Assignment
When you reproduce the entries below, keep each one exact and drop any pictures.

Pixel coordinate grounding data
────────────────────
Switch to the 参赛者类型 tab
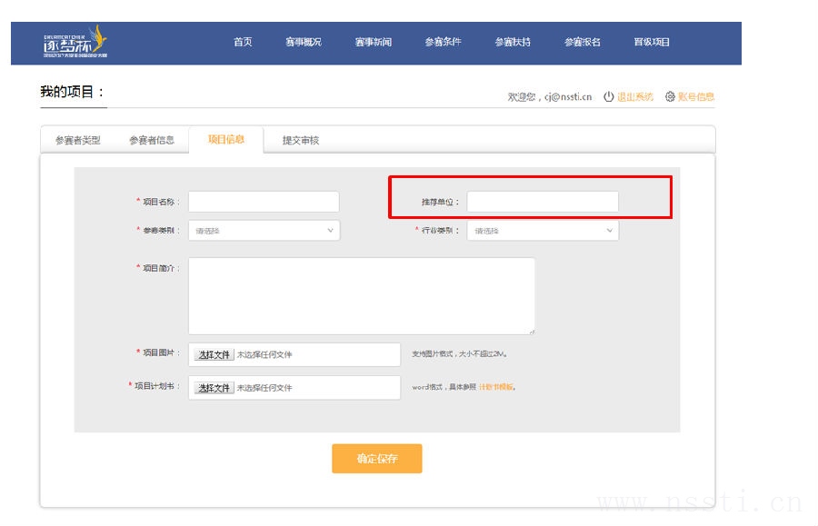Image resolution: width=818 pixels, height=526 pixels. pyautogui.click(x=78, y=140)

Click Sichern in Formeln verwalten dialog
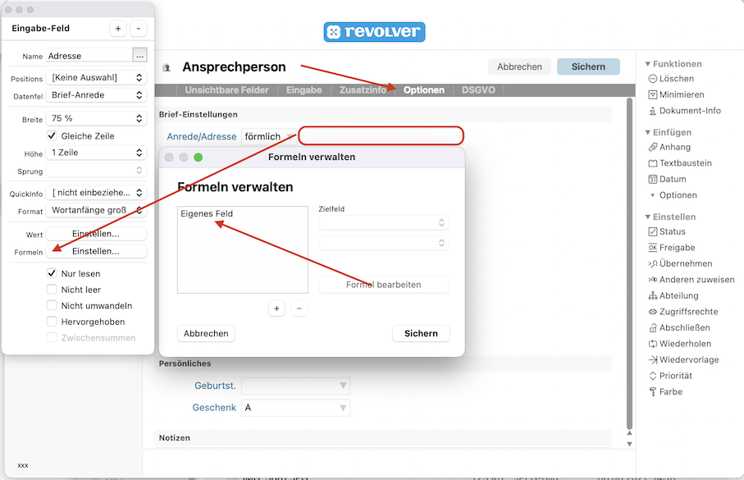tap(421, 333)
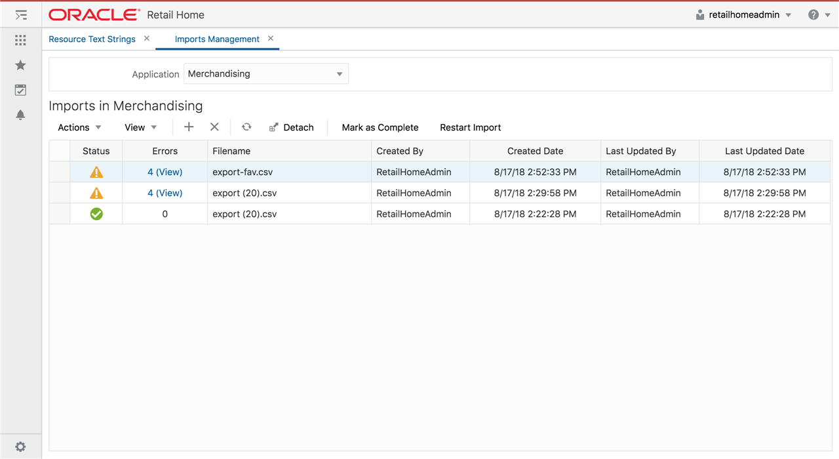Open the Reports clipboard icon in sidebar

pyautogui.click(x=20, y=90)
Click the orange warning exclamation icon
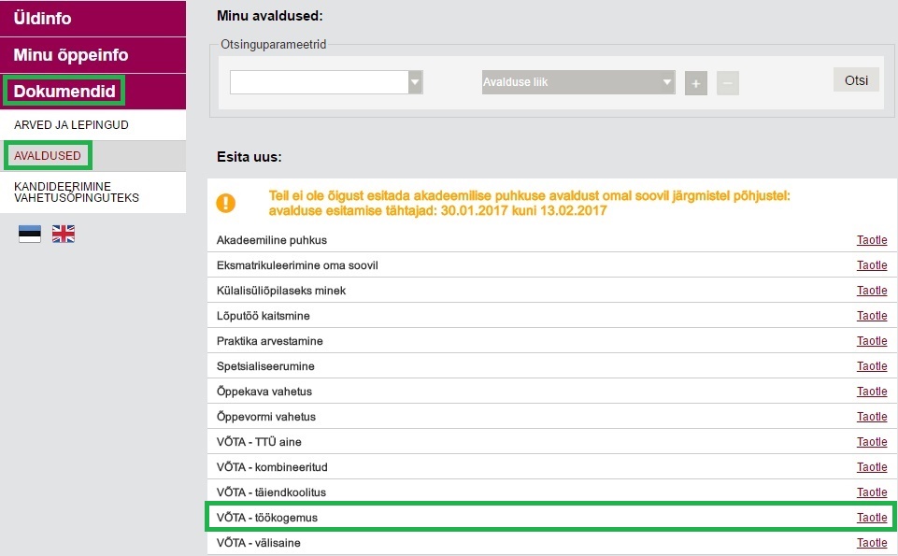Screen dimensions: 898x556 225,203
────────────────────
Exercise solution
Switch to the 参赛者类型 tab
Image resolution: width=818 pixels, height=526 pixels. pyautogui.click(x=78, y=140)

Click Sichern in Formeln verwalten dialog
tap(421, 333)
Open the Reports clipboard icon in sidebar

pyautogui.click(x=20, y=90)
Click the orange warning exclamation icon
Screen dimensions: 898x556 225,203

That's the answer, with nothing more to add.